====== READING PASSAGE
Psychologists and occupational health leaders highlighted programs aimed at alleviating work-family conflicts and workplace stress at a recent conference organized by the National Institute for Occupational Safety and Health and more than 20 co-sponsors, including APA. The 2004 Steps to a Healthier U.S. Workforce Symposium brought together leaders from the occupational safety and the health promotion communities to explore ways to improve employees' health and safety.
One session at the event included promoting employee well-being through such means as flexible work schedules and team-based employee problem-solving.
The need is evident: The number of employees nationwide reporting psychiatric disabilities is steadily growing and costing companies in lost productivity and employee absenteeism, according to psychologists who spoke at the session.
For example, at Bank One--now J.P. Morgan Chase--employees' mental health issues from 2000-2002 accounted for the second leading cause of short-term disability and were second in total of days absent from work--behind only pregnancy.
Depression, in particular, is the most reported psychiatric disability, and contributes to the most absences, limiting employees' cognitive reasoning and interpersonal skills, said clinical psychologist Daniel J. Conti, PhD, an employee assistance program director at J.P. Morgan Chase. By 2020, depression is expected to rank second in leading causes of worldwide disability; in 1990, it ranked fourth, according to the "The Global Burden of Disease" (Harvard University Press, 1996).
As such, Conti said companies need to not only take into account the productivity lost through employee absenteeism due to such mental health problems, but also the productivity lost while an employee is present but limited at work due to health problems--which he referred to as "presenteeism." He stressed the need for companies to change management and organizational work methods to help decrease such losses.
Doing that requires workplaces to examine returns on mental health components of their medical plans, and it requires employees to shift their work attitudes and behaviors, Conti noted.
Employer flexibility is also key to minimizing mental health problems among employees, said Lynne Casper, PhD, of the National Institute of Child Health and Human Development.
"Workplace polices can have an effect on people's health, how they live their life and their ability to manage their work and family obligations," she said.
Indeed, tedious job tasks, job insecurity or inflexible work schedules can demoralize some employees or lower their motivation, speakers noted.
To address such issues, psychologist David M. DeJoy, PhD, director of the Workplace Health Group, conducted a study on healthy work organization in retail. DeJoy and his colleagues surveyed employees at 21 stores--all part of the same company--to identify employees' concerns about issues such as their work schedules. From there, the researchers formed a team of eight to 12 employees at each store to develop store-specific interventions to respond to those concerns. Such interventions included programs geared to build skills to enhance employer and employee communication, improve morale, manage conflict and solve problems related to, for example, customer-service issues.
============
• TASKS TO PERFORM:
1 > Decide whether each statement below agrees with the article on workplace mental health. Answer yes or no for (a), (b), and (c), and quote the words from the article that decide each one.
(a) The symposium was organized by the National Institute for Occupational Safety and Health with no other sponsors.
(b) Depression is the most reported psychiatric disability.
(c) DeJoy's study surveyed employees at stores belonging to several different companies.
2 > Write the next part of the article on workplace mental health, starting after its last sentence.
====== SOURCE DATA
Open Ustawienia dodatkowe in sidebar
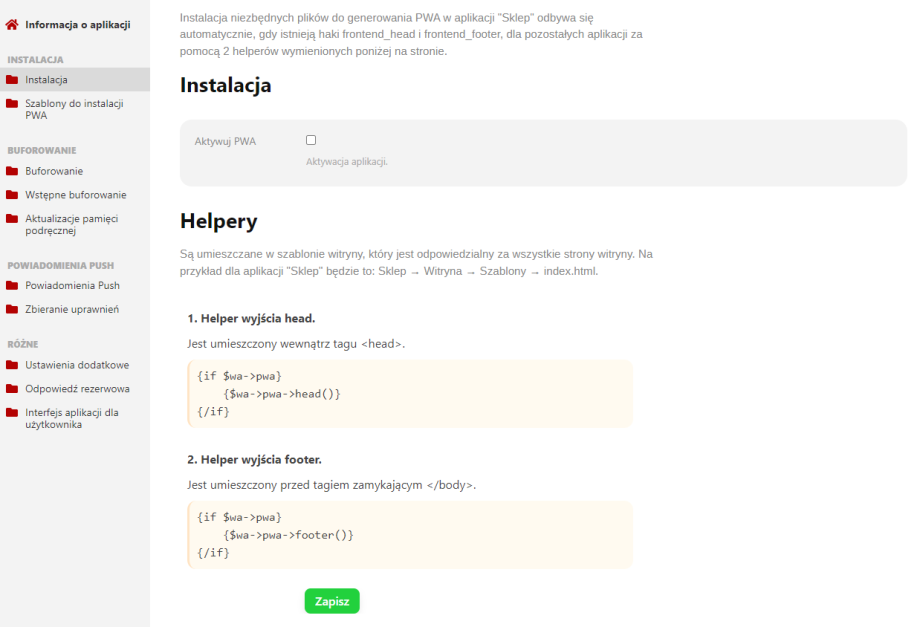The width and height of the screenshot is (920, 627). point(76,365)
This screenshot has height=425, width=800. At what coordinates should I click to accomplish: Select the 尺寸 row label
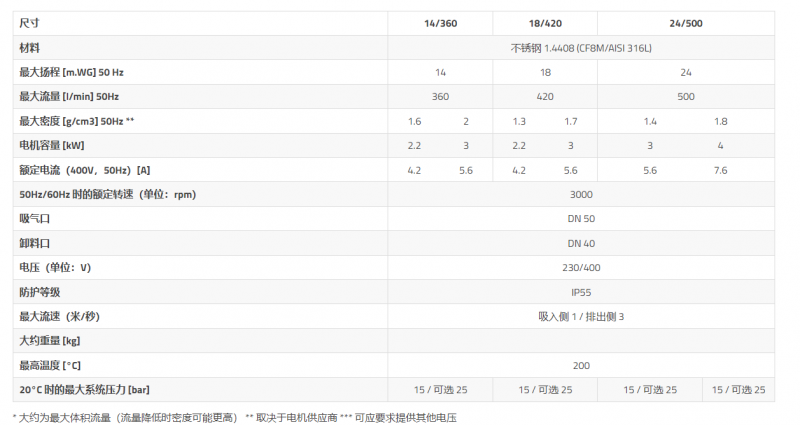29,23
============
• SOLVED PROBLEMS:
1 >
(a) No: "organized by the National Institute for Occupational Safety and Health and more than 20 co-sponsors, including APA"
(b) Yes: "Depression, in particular, is the most reported psychiatric disability"
(c) No: "surveyed employees at 21 stores--all part of the same company"

2 >
According to self reports from employees and employers, the interventions led to better communication as well as improved employee satisfaction with work schedules, job content and feelings of increased involvement in workplace decisions, said DeJoy, a professor of health promotion and behavior at the University of Georgia. The team-based intervention also had some positive effects on store sales and employee turnover.
Working parent programs
Researchers have shown that programs--such as Triple P (Positive Parenting Program)--geared to help working parents balance work and family life also can contribute to improved employee mental health.
Triple P provides evidence-based support strategies for parents of children from birth to 12 years old, said psychologist Ron Prinz, PhD, Carolina Distinguished Professor at the University of South Carolina. The program features individual or small group sessions focused on helping parents better plan and prioritize their family and work responsibilities and gain confidence in their parenting skills. Australian psychology professor Matthew Sanders, PhD, and his colleagues at the University of Queensland developed Triple P.
Triple P, in particular, derives from research showing that parents with high work stress tend to have low job self-efficacy, less positive parent-child interactions, less parental satisfaction and more coercive parenting styles, Prinz said.
Triple P can counter some of that, according to preliminary data. Parents who participated in Triple P group sessions at work were able to reduce work stress and child behavior problems and also improve their overall self-efficacy, Prinz said.
However, child care isn't the only source of family life stress. At IBM, for example, the company found a 200 percent increase from 1986 to 2001 in employees needing elder care for aging loved ones. To help, the company created a national referral and resource service to help employees find elder care.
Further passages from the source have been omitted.